-- Start of Passage provided --
"Worth it"

 The radiant heat from the black asphalt cooked my sneakers to medium-well. I stood in line with my friends, surrounded by a flock of other middle-school boys waiting for an autograph from their favorite college basketball players. I wasn’t the signature-seeking type but was here for support and the experience.

 Four of us from Carteret County convinced our parents to sign us up for Campbell Basketball Camp even though they knew none of us were destined for the NBA, ACC, or any other three-lettered hoops organization. But they loved us, and we loved pulling for our favorite teams and players. This was a time in US history when youth sports were seasonal. If you identified as an athlete, you played soccer or football in the fall, basketball in the winter, baseball in the spring, and had summers off to play golf, surf, swim, or do nothing. These days, when a kid takes their first steps, the parent chooses their sport and commits them to year-round training and competition.

 The line moved slowly, like a ninety-foot millipede wearing Nike Airs and Reebok Pumps. I could see Rick Fox and the top of King Rice’s flat top. We were getting closer to the action.

 The players sat in the shade. Their elongated bodies spilled into folding chairs behind brown cafeteria tables littered with black pens and white paper. The Carolina players were in the middle. North Carolina State’s Chris Corchiani and Rodney Monroe were on the left, as was Virginia’s Bryan Styth, Wake Forest’s Rodney Rogers, and a handful of others. The Duke players held the right flank. There sat Bobby Hurley, Thomas Hill, and Christian Laettner.
-- End of Passage provided --
-- Start of Supplied material --
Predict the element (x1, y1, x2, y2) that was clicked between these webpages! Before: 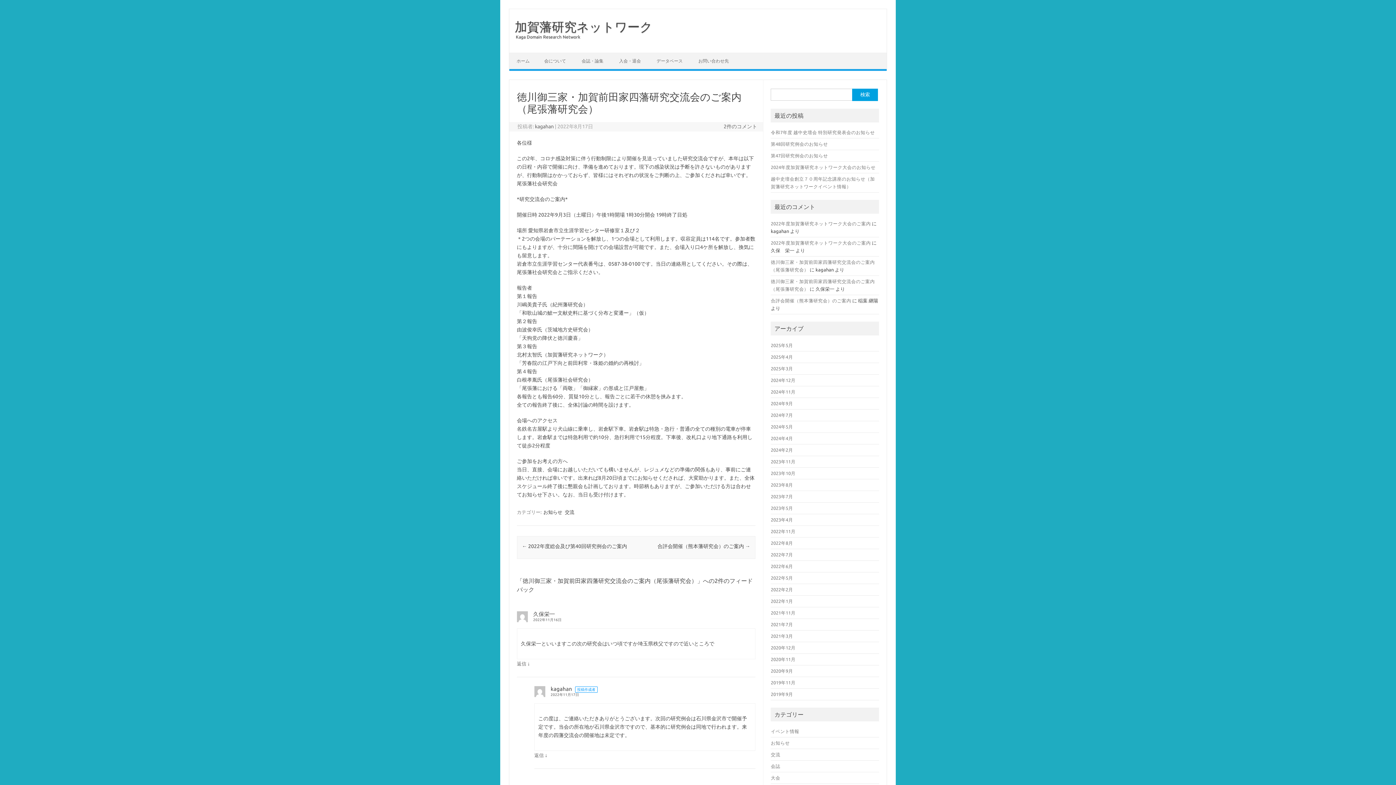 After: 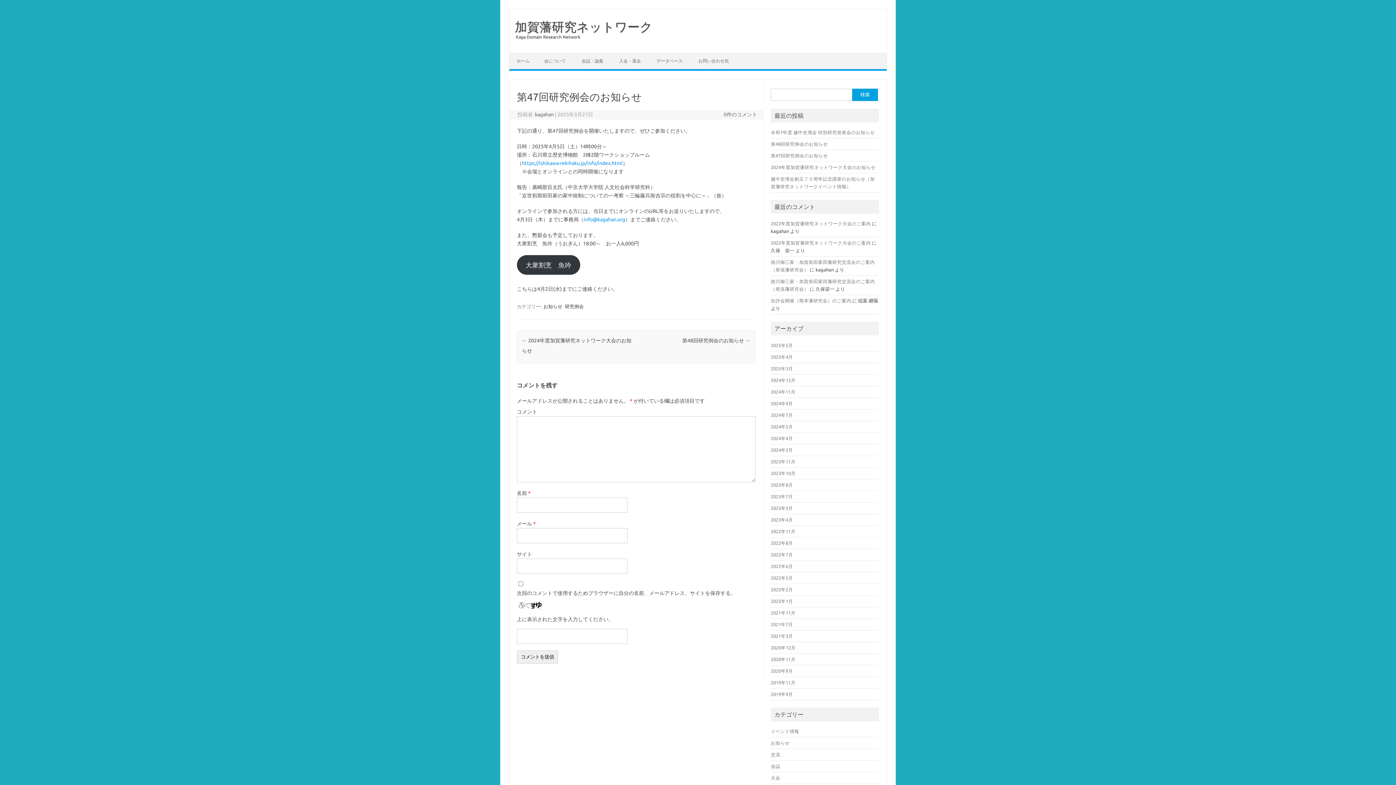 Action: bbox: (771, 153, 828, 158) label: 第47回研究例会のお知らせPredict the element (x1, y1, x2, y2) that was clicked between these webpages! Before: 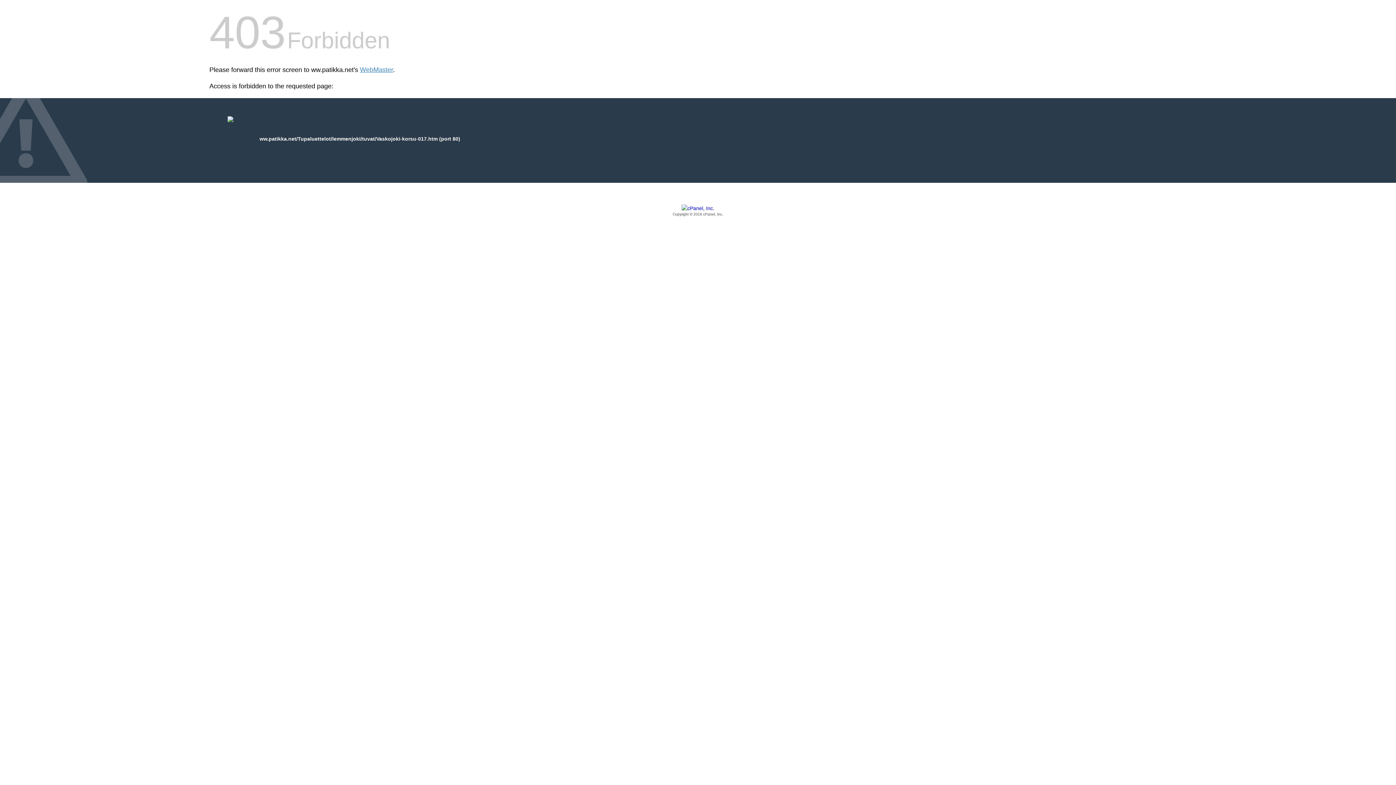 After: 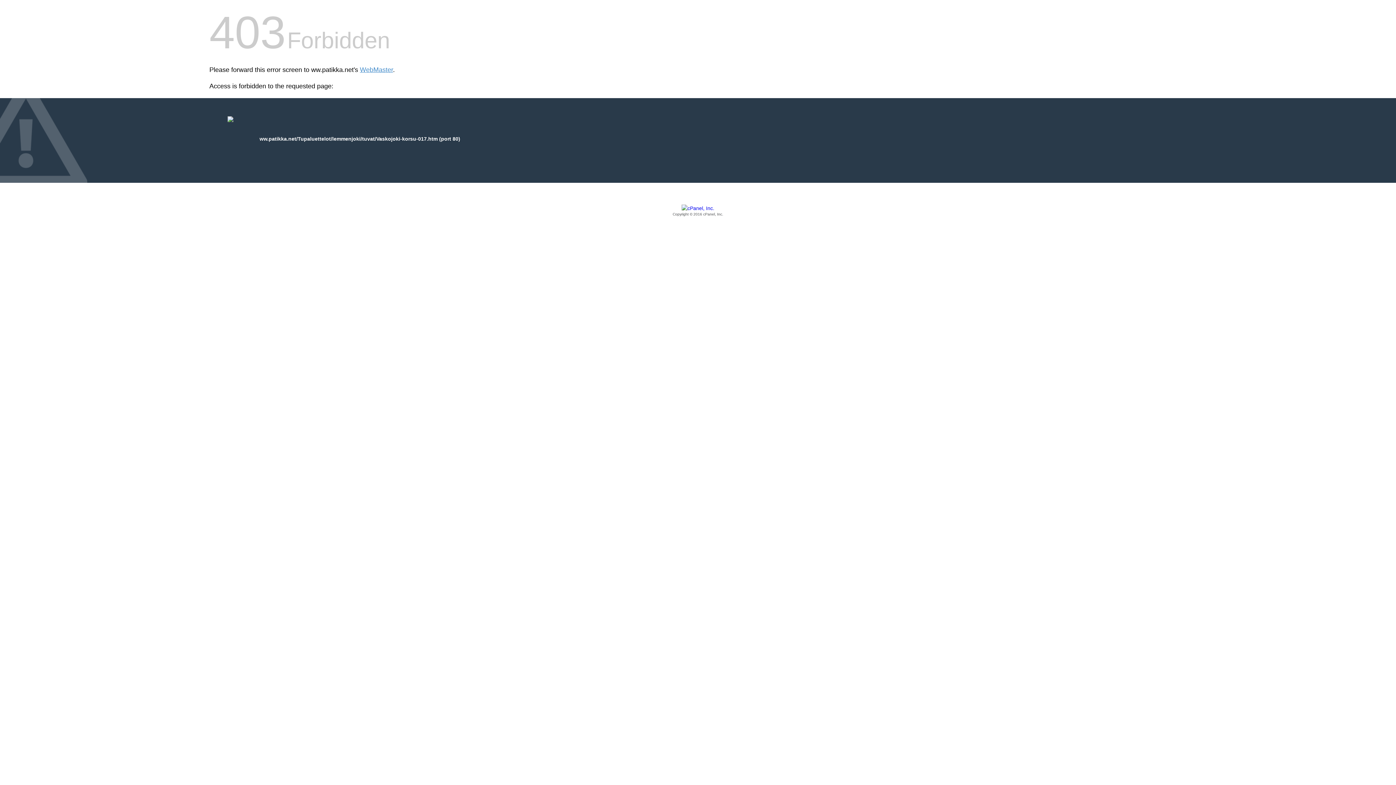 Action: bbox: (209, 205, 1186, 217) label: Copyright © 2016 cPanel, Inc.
-- End of Supplied material --
**Challenge**
Type out the part of the basketball camp essay from "The players sat" to "and Christian Laettner.", word for word.

**Written response**
The players sat in the shade. Their elongated bodies spilled into folding chairs behind brown cafeteria tables littered with black pens and white paper. The Carolina players were in the middle. North Carolina State’s Chris Corchiani and Rodney Monroe were on the left, as was Virginia’s Bryan Styth, Wake Forest’s Rodney Rogers, and a handful of others. The Duke players held the right flank. There sat Bobby Hurley, Thomas Hill, and Christian Laettner.